INPUT DATA ::
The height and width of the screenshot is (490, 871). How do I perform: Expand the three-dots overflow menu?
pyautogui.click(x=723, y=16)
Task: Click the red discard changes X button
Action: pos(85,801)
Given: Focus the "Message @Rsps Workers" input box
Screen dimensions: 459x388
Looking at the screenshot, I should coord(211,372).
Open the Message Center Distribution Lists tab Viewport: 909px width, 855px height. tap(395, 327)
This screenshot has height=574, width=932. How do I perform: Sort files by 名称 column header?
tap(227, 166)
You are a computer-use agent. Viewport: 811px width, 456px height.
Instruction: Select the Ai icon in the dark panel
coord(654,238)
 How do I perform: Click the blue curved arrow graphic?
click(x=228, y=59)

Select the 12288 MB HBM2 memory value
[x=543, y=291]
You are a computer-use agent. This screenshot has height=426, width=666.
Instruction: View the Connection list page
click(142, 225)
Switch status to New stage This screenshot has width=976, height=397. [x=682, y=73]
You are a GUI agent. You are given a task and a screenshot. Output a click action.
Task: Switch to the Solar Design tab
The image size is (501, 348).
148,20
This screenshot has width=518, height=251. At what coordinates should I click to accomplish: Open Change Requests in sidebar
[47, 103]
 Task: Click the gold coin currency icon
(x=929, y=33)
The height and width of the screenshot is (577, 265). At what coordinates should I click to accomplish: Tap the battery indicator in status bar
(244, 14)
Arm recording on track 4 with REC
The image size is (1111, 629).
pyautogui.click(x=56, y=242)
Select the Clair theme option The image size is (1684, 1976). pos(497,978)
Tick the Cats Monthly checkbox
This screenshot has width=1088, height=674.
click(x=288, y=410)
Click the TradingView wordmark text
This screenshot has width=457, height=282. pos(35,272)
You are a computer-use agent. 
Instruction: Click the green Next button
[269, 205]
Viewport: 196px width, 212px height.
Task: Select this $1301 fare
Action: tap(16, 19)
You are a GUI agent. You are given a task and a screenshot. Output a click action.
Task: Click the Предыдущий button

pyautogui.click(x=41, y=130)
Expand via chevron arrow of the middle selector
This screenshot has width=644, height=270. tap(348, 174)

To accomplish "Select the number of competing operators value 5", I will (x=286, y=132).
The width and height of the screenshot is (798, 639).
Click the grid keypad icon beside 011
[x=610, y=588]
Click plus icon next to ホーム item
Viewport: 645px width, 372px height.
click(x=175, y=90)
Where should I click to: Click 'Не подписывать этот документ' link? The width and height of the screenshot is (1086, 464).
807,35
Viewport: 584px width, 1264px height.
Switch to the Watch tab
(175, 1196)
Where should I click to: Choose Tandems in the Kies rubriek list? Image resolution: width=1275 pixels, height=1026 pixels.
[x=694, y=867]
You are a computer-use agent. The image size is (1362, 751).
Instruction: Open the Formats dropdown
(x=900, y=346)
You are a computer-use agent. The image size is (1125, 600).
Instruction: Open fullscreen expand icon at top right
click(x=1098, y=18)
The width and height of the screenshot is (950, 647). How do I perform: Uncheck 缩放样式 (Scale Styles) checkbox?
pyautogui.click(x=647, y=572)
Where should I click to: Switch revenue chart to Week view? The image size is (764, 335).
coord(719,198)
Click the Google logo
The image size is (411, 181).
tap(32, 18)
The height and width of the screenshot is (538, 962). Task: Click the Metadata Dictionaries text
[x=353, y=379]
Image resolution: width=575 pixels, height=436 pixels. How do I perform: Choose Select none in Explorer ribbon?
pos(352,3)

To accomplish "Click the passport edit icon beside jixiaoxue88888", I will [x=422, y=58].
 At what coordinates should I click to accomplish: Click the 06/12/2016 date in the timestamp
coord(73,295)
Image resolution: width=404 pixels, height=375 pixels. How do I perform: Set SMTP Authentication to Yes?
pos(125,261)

DIRECTIONS :: Give all of the material again, exactly.

TASK RESULT ::
The height and width of the screenshot is (490, 871). How do I perform: Expand the three-dots overflow menu?
pyautogui.click(x=723, y=16)
Task: Click the red discard changes X button
Action: pos(85,801)
Given: Focus the "Message @Rsps Workers" input box
Screen dimensions: 459x388
Looking at the screenshot, I should coord(211,372).
Open the Message Center Distribution Lists tab Viewport: 909px width, 855px height. tap(395, 327)
This screenshot has height=574, width=932. How do I perform: Sort files by 名称 column header?
tap(227, 166)
You are a computer-use agent. Viewport: 811px width, 456px height.
Instruction: Select the Ai icon in the dark panel
coord(654,238)
 How do I perform: Click the blue curved arrow graphic?
click(x=228, y=59)

Select the 12288 MB HBM2 memory value
[x=543, y=291]
You are a computer-use agent. This screenshot has height=426, width=666.
Instruction: View the Connection list page
click(142, 225)
Switch status to New stage This screenshot has width=976, height=397. [x=682, y=73]
You are a GUI agent. You are given a task and a screenshot. Output a click action.
Task: Switch to the Solar Design tab
The image size is (501, 348).
148,20
This screenshot has width=518, height=251. At what coordinates should I click to accomplish: Open Change Requests in sidebar
[47, 103]
 Task: Click the gold coin currency icon
(x=929, y=33)
The height and width of the screenshot is (577, 265). At what coordinates should I click to accomplish: Tap the battery indicator in status bar
(244, 14)
Arm recording on track 4 with REC
The image size is (1111, 629).
pyautogui.click(x=56, y=242)
Select the Clair theme option The image size is (1684, 1976). pos(497,978)
Tick the Cats Monthly checkbox
This screenshot has width=1088, height=674.
click(x=288, y=410)
Click the TradingView wordmark text
This screenshot has width=457, height=282. pos(35,272)
You are a computer-use agent. 
Instruction: Click the green Next button
[269, 205]
Viewport: 196px width, 212px height.
Task: Select this $1301 fare
Action: tap(16, 19)
You are a GUI agent. You are given a task and a screenshot. Output a click action.
Task: Click the Предыдущий button

pyautogui.click(x=41, y=130)
Expand via chevron arrow of the middle selector
This screenshot has width=644, height=270. tap(348, 174)

To accomplish "Select the number of competing operators value 5", I will (x=286, y=132).
The width and height of the screenshot is (798, 639).
Click the grid keypad icon beside 011
[x=610, y=588]
Click plus icon next to ホーム item
Viewport: 645px width, 372px height.
click(x=175, y=90)
Where should I click to: Click 'Не подписывать этот документ' link? The width and height of the screenshot is (1086, 464).
807,35
Viewport: 584px width, 1264px height.
Switch to the Watch tab
(175, 1196)
Where should I click to: Choose Tandems in the Kies rubriek list? Image resolution: width=1275 pixels, height=1026 pixels.
[x=694, y=867]
You are a computer-use agent. The image size is (1362, 751).
Instruction: Open the Formats dropdown
(x=900, y=346)
You are a computer-use agent. The image size is (1125, 600).
Instruction: Open fullscreen expand icon at top right
click(x=1098, y=18)
The width and height of the screenshot is (950, 647). How do I perform: Uncheck 缩放样式 (Scale Styles) checkbox?
pyautogui.click(x=647, y=572)
Where should I click to: Switch revenue chart to Week view? The image size is (764, 335).
coord(719,198)
Click the Google logo
The image size is (411, 181).
tap(32, 18)
The height and width of the screenshot is (538, 962). Task: Click the Metadata Dictionaries text
[x=353, y=379]
Image resolution: width=575 pixels, height=436 pixels. How do I perform: Choose Select none in Explorer ribbon?
pos(352,3)

To accomplish "Click the passport edit icon beside jixiaoxue88888", I will [x=422, y=58].
 At what coordinates should I click to accomplish: Click the 06/12/2016 date in the timestamp
coord(73,295)
Image resolution: width=404 pixels, height=375 pixels. How do I perform: Set SMTP Authentication to Yes?
pos(125,261)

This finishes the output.